## Supplied records
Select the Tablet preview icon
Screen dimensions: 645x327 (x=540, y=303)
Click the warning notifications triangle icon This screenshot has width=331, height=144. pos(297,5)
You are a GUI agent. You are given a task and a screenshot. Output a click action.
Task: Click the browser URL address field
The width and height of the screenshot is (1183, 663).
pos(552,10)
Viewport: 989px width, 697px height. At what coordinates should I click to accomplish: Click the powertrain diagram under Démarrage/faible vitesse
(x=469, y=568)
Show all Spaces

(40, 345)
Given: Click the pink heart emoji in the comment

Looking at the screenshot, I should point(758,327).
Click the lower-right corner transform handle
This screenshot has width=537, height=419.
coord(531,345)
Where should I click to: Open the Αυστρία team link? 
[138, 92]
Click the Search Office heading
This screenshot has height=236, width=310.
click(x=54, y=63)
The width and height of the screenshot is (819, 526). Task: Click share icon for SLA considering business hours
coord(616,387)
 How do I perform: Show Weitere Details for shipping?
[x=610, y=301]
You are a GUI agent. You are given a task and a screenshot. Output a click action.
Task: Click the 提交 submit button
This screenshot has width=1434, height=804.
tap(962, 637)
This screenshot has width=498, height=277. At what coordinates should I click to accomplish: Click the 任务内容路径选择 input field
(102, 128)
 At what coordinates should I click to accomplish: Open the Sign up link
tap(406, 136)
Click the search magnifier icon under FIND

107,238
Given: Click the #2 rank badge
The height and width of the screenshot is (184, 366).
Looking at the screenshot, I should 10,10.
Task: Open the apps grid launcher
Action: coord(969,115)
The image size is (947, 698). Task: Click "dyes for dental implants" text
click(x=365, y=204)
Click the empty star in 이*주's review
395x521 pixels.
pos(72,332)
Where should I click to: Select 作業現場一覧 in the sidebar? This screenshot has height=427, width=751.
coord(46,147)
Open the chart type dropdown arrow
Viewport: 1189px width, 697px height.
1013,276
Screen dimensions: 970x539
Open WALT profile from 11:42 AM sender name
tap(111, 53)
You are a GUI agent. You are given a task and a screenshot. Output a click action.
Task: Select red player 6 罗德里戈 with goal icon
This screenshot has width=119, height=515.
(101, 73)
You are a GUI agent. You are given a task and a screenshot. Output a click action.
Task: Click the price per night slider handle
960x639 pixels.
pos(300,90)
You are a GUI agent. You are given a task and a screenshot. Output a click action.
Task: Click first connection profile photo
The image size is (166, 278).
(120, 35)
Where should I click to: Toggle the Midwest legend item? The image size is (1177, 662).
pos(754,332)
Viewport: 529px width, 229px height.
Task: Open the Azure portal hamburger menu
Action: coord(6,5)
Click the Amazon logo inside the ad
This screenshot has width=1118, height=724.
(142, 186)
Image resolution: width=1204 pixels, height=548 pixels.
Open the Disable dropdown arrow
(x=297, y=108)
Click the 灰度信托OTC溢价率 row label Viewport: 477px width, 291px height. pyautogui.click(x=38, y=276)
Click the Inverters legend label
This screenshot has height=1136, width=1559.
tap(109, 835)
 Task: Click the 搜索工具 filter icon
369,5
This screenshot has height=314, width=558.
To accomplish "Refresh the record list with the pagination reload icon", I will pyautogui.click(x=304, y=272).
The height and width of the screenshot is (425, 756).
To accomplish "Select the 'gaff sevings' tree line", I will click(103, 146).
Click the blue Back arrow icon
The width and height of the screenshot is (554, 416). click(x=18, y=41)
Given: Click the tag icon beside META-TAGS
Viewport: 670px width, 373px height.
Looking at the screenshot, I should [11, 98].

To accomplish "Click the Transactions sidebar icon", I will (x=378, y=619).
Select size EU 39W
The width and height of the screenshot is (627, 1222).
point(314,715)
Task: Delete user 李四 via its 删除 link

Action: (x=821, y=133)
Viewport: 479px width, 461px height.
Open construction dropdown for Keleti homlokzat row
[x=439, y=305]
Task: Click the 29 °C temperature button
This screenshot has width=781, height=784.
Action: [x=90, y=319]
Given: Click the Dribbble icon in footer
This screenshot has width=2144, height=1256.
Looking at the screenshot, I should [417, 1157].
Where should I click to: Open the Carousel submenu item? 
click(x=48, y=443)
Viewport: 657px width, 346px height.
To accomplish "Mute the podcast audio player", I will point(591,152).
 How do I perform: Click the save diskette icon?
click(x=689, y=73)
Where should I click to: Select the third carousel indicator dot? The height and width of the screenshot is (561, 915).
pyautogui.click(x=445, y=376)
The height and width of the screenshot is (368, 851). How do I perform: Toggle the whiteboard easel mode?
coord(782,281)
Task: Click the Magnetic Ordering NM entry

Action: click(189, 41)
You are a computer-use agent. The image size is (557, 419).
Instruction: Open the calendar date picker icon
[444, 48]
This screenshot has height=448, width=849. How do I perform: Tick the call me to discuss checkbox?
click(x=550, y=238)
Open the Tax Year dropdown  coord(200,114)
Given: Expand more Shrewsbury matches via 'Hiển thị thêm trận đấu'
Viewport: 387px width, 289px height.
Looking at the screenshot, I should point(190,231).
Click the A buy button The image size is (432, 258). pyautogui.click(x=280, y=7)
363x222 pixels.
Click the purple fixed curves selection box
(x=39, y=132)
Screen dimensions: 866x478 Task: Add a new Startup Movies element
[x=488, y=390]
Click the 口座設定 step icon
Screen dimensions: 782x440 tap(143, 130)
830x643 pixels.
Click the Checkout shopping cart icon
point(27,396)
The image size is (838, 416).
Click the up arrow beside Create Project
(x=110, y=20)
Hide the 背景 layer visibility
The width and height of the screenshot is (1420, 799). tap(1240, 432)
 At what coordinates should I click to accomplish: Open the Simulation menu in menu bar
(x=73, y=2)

## Written task
Locate every line in the data above that contains the string "profile", matching case exactly, and copy each such line.

## The completed task
Open WALT profile from 11:42 AM sender name
Task: Click first connection profile photo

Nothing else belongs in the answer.